# Scarlet Temple Questions



## coreyh (Dec 1, 2012)

While picking up a few plants, I was roped into buying four little scarlet temple plants in a plastic package by my mother who I now believe owns a share of petco with all the products she pushes on me. 

I did get an iron supplement for them since they're red and I know from my minimal research that they would need it. Otherwise, I'm at a complete loss. They were planted in the gravel in my fry tank that has 2 watts per gallon light and crazy high nitrates (daily water changes and minimal feedings barely keep it under 15ppm). 

For these plants would I need root tabs for them? I couldn't find if they were big root feeders or not.

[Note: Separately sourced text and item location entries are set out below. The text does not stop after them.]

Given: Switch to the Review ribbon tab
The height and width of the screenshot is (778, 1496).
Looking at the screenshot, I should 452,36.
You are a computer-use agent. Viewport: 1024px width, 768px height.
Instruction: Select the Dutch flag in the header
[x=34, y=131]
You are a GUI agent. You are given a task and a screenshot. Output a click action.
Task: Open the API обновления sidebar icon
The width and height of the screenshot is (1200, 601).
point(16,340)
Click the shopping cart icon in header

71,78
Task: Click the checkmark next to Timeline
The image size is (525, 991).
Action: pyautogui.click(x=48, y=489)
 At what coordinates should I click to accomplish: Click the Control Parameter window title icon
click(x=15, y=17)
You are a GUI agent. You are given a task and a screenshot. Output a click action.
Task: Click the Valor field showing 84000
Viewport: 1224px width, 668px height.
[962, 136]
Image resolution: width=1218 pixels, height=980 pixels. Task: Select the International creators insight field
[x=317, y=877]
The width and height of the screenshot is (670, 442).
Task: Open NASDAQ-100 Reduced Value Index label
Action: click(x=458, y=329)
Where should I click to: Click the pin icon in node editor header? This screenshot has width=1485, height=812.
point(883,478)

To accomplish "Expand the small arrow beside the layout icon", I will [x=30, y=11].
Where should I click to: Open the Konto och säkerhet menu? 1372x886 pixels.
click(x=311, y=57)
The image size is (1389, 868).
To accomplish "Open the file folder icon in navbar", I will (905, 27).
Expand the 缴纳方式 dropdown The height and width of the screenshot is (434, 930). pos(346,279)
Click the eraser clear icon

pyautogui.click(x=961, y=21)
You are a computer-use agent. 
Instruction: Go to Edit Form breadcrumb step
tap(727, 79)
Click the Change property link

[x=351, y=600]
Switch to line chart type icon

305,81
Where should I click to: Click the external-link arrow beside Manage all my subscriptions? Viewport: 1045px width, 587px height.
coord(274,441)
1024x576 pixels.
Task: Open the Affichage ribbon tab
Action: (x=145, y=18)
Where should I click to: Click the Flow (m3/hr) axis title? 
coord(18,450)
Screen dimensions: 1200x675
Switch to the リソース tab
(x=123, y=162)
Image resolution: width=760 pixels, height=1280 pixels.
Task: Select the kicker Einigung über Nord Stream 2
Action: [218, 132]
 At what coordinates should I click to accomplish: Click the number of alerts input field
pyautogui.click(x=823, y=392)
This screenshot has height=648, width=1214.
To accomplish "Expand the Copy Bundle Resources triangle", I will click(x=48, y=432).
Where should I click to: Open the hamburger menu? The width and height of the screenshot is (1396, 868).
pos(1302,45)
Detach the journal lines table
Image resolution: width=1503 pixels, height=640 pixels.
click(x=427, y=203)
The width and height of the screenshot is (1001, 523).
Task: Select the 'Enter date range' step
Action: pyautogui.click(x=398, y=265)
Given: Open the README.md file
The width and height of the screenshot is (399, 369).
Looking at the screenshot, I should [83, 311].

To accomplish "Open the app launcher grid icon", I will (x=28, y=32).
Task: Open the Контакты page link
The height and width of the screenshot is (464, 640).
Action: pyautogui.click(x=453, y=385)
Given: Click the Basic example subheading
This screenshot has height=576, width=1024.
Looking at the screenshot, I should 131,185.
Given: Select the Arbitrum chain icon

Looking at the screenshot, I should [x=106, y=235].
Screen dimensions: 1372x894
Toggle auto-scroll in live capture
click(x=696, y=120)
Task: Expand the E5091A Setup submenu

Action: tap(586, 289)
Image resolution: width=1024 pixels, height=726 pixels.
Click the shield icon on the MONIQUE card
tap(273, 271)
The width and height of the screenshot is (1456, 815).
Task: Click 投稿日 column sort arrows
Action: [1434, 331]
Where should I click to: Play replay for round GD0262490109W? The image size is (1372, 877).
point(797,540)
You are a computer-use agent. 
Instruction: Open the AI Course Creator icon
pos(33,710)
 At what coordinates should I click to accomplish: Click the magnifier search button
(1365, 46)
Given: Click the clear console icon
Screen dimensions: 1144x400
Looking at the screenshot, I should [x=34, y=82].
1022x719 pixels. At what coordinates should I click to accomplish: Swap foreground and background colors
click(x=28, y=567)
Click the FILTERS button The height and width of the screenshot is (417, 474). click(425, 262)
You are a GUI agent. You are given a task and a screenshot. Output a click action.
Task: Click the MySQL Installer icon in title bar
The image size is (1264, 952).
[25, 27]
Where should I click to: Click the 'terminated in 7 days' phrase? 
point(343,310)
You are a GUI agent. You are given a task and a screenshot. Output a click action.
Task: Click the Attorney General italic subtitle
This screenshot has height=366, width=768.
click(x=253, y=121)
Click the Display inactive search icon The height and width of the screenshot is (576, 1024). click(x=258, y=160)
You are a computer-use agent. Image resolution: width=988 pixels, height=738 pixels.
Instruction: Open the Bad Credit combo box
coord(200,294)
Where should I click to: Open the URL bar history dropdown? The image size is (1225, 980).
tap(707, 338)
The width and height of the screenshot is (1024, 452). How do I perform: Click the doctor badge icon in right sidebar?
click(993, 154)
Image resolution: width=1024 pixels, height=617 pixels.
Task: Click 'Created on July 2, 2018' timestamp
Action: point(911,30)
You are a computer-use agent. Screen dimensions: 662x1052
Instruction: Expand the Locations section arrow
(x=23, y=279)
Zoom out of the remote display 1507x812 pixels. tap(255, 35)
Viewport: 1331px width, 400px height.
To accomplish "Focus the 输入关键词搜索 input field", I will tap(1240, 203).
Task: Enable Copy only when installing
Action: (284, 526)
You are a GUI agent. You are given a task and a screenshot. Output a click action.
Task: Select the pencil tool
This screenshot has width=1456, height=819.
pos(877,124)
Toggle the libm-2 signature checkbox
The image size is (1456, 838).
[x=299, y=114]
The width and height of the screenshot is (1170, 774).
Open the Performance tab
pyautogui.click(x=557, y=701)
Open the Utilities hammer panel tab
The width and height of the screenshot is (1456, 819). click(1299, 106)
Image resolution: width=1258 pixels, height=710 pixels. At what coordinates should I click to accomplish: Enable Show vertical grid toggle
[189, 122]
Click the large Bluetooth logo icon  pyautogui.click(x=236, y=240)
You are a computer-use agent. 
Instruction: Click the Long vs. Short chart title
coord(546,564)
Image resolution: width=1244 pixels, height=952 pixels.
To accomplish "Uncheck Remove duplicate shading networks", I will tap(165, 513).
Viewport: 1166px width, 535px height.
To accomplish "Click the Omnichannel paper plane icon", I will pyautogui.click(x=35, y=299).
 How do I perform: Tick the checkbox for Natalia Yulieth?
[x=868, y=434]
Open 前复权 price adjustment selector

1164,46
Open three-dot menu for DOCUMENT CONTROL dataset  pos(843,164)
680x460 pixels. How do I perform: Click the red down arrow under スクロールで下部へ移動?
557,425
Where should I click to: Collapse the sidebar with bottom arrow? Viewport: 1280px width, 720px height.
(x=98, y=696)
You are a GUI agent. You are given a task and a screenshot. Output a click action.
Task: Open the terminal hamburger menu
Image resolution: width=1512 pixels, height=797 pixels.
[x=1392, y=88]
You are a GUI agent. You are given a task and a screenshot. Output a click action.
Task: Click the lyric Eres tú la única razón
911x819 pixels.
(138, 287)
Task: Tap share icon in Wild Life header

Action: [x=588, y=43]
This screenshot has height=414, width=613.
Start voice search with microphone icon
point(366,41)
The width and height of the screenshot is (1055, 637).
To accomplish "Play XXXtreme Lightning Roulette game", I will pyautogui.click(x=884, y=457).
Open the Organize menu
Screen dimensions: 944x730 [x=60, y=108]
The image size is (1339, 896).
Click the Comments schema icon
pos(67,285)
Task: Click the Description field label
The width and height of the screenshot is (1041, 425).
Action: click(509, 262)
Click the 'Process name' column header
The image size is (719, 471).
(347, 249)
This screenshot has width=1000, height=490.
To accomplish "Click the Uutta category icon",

And if they do like nutrient rich substrate would it be better to dirt the tanks instead of buying tabs?

I know they're mid-high light plants, would 3-5 watts per gallon be okay? 

Any other fertilizers I should get or would iron and whatever gets into the water from the food and waste, be alright?


----------



## peachii (Jan 6, 2013)

I've had scarlet temple in a variety of conditions. It was the very first red plant we got and took awhile to really adjust and take off but once it did, it's been going great ever since. 

To low light and it will start to grow some crazy algae. Every few months I throw a root tab under them and just recently started dosing once a week or every 2 weeks with Seachem Flourish Iron. I don't really see much difference in the plants before and after but they were pretty happy to begin with.

Seems really easy to care for and in our noobish brand new to plants phase we didn't kill it off, so that is saying something  So long as you have 6500k lighting it should be fine.


----------



## coreyh (Dec 1, 2012)

Thanks Peachii, I'm completely new to aquarium plants and I really want them to make it. Good to know they're not the super difficult plants I thought they were. I think I'll just plant them in the 2.5 gallons once the finrot treatments are over and see how they do there with nice bright lights. I'll leave out the root tabs for now and just see how they're doing in a few weeks before I decide to splurge.

One thing I noticed from all the tube or packaged plants I've gotten so far is that they seem so grateful for water. As soon as these little guys hit the water their leaves started unfurling and any green on them is quickly becoming pink. They really are gorgeous plants


----------